» **WORK REQUIRED**
Pick out each line of the records that includes the word "Focus", matching case exactly.

» **PROVIDED ENTRIES**
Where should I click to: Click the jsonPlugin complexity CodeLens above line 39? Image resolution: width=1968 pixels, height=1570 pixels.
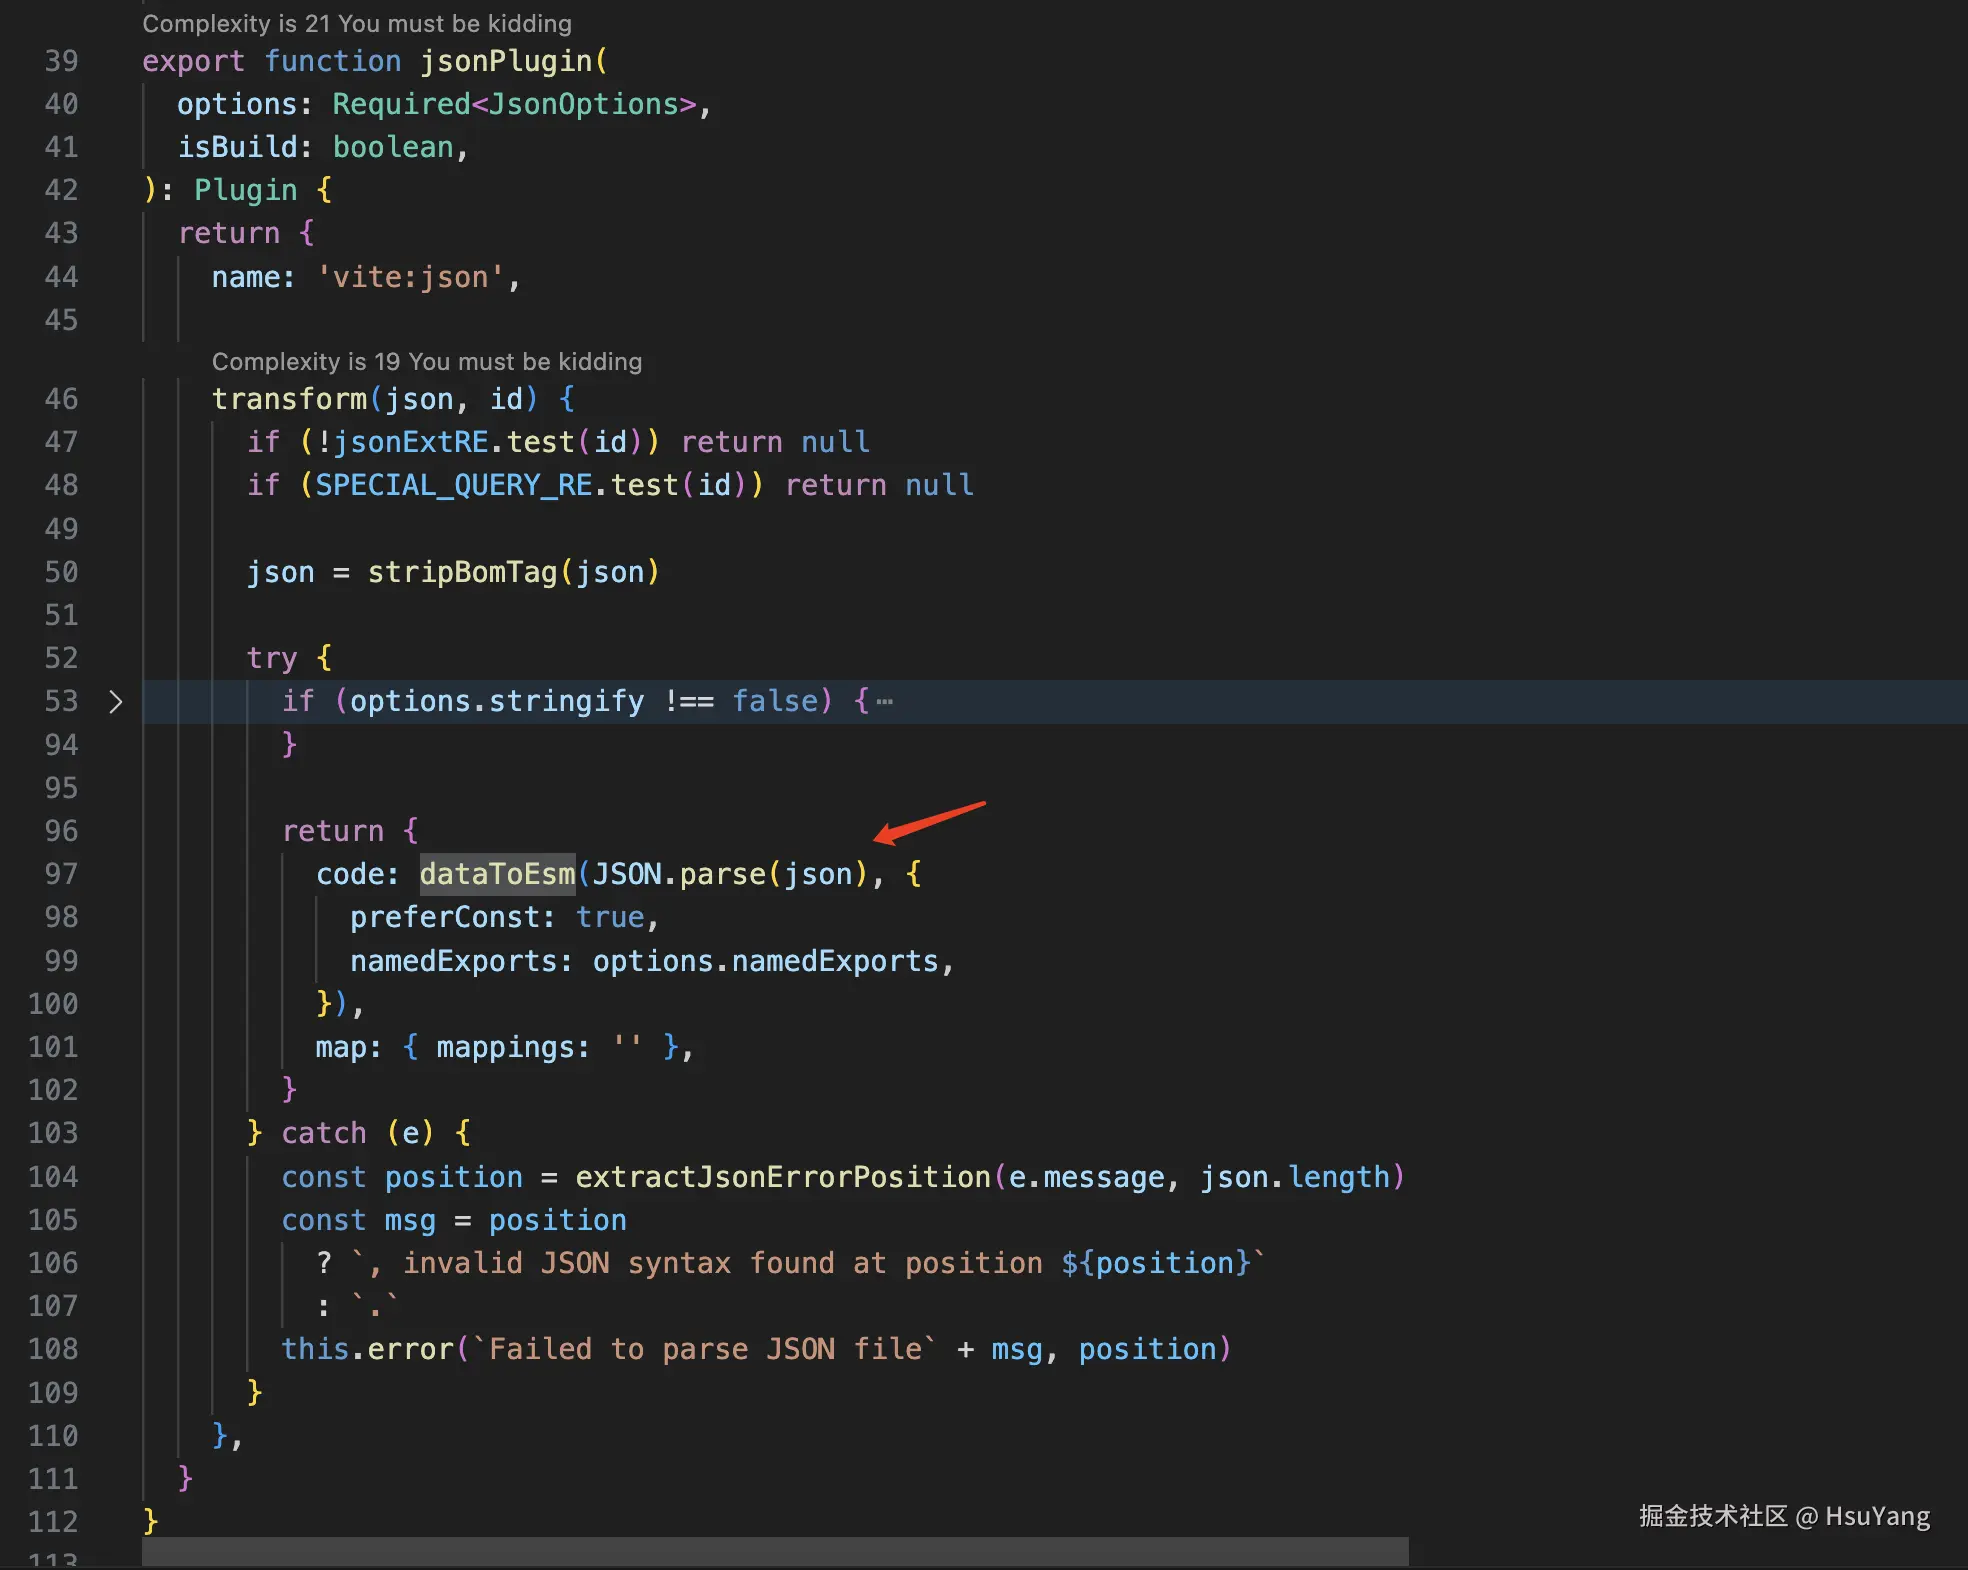[x=357, y=23]
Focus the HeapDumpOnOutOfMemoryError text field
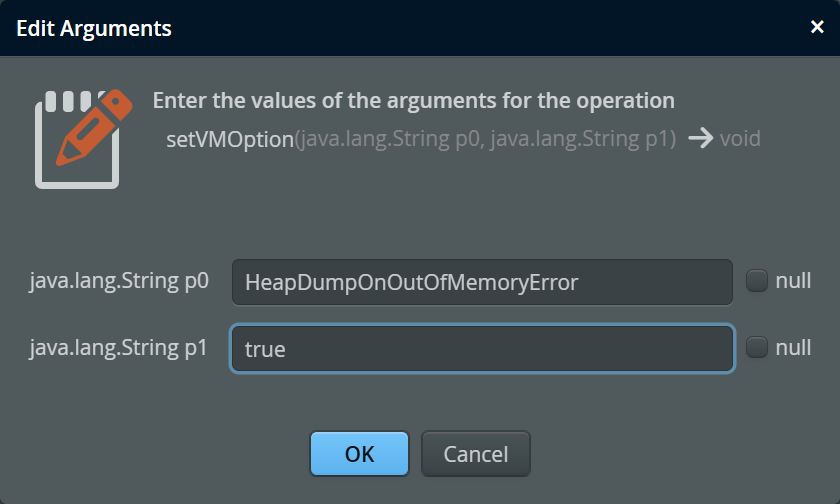The height and width of the screenshot is (504, 840). pyautogui.click(x=482, y=282)

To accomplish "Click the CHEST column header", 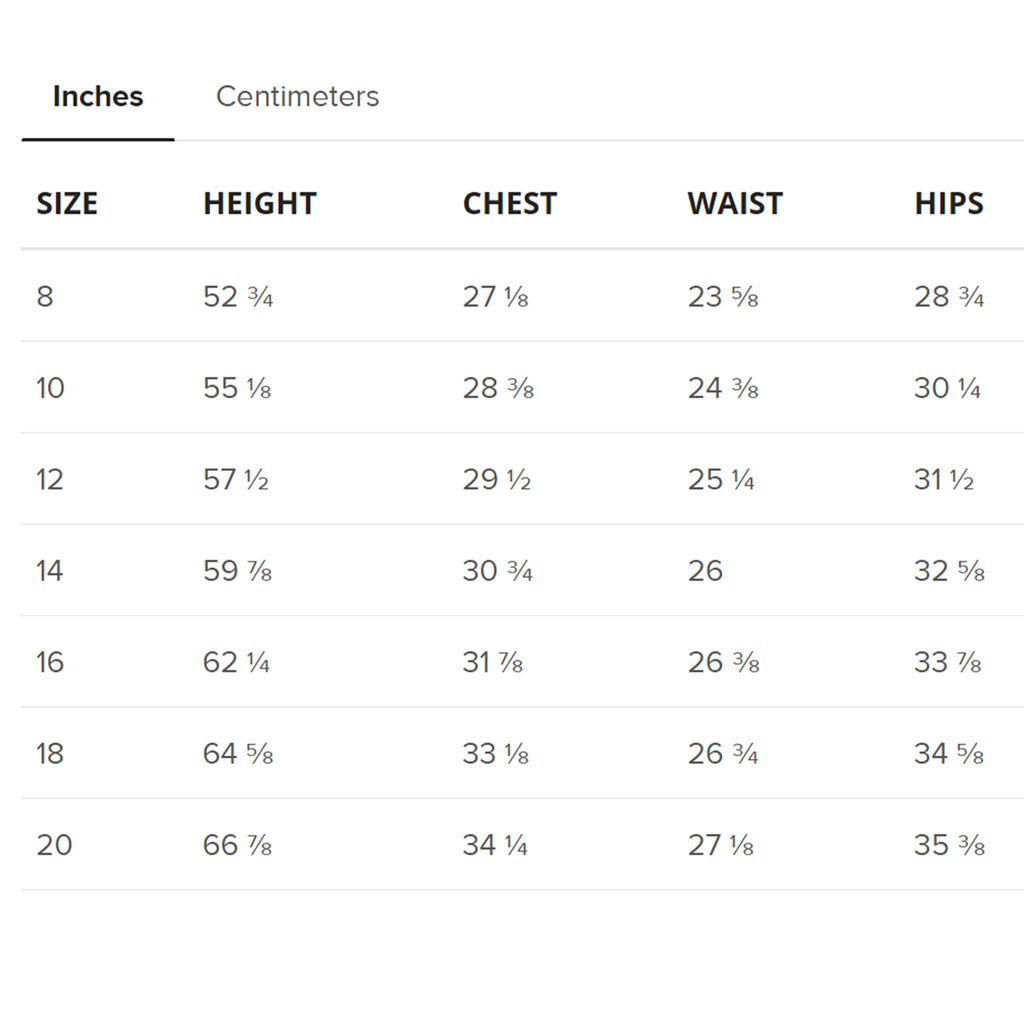I will [510, 203].
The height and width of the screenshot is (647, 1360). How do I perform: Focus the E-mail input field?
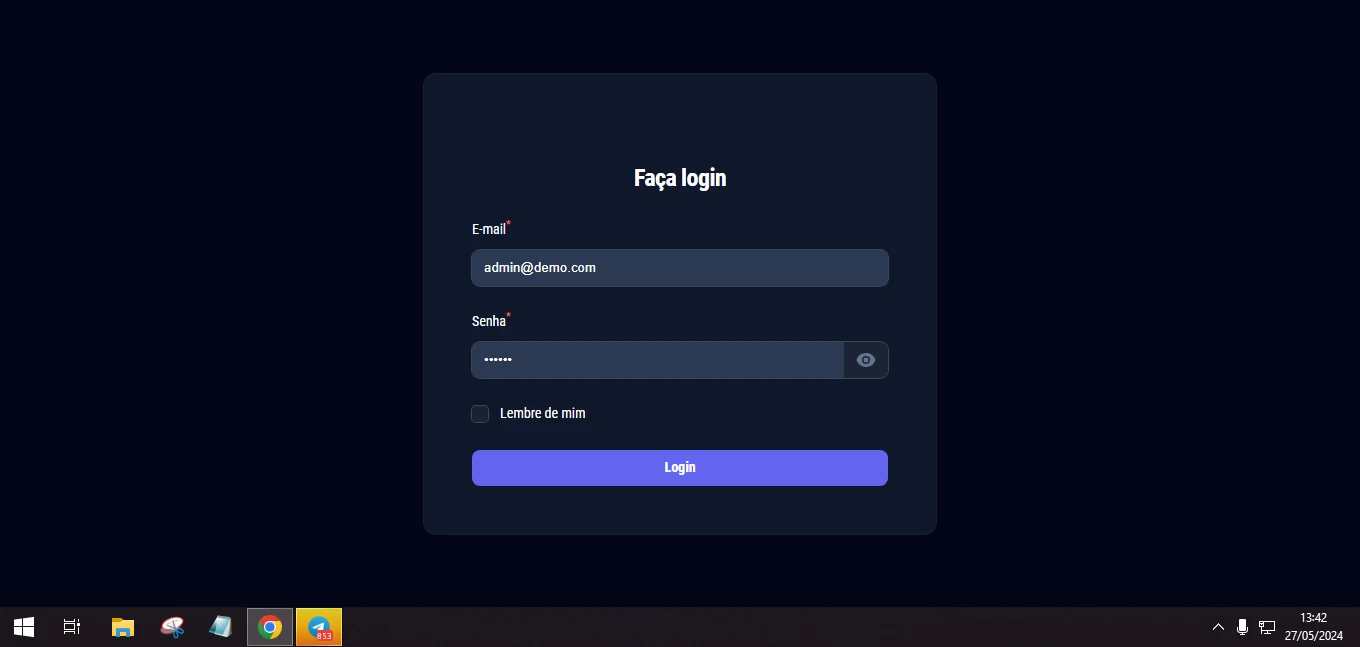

» **SOLUTION FOR THIS PROBLEM**
Focus the HeapDumpOnOutOfMemoryError text field
The height and width of the screenshot is (647, 1360). How do I perform: Focus the E-mail input field?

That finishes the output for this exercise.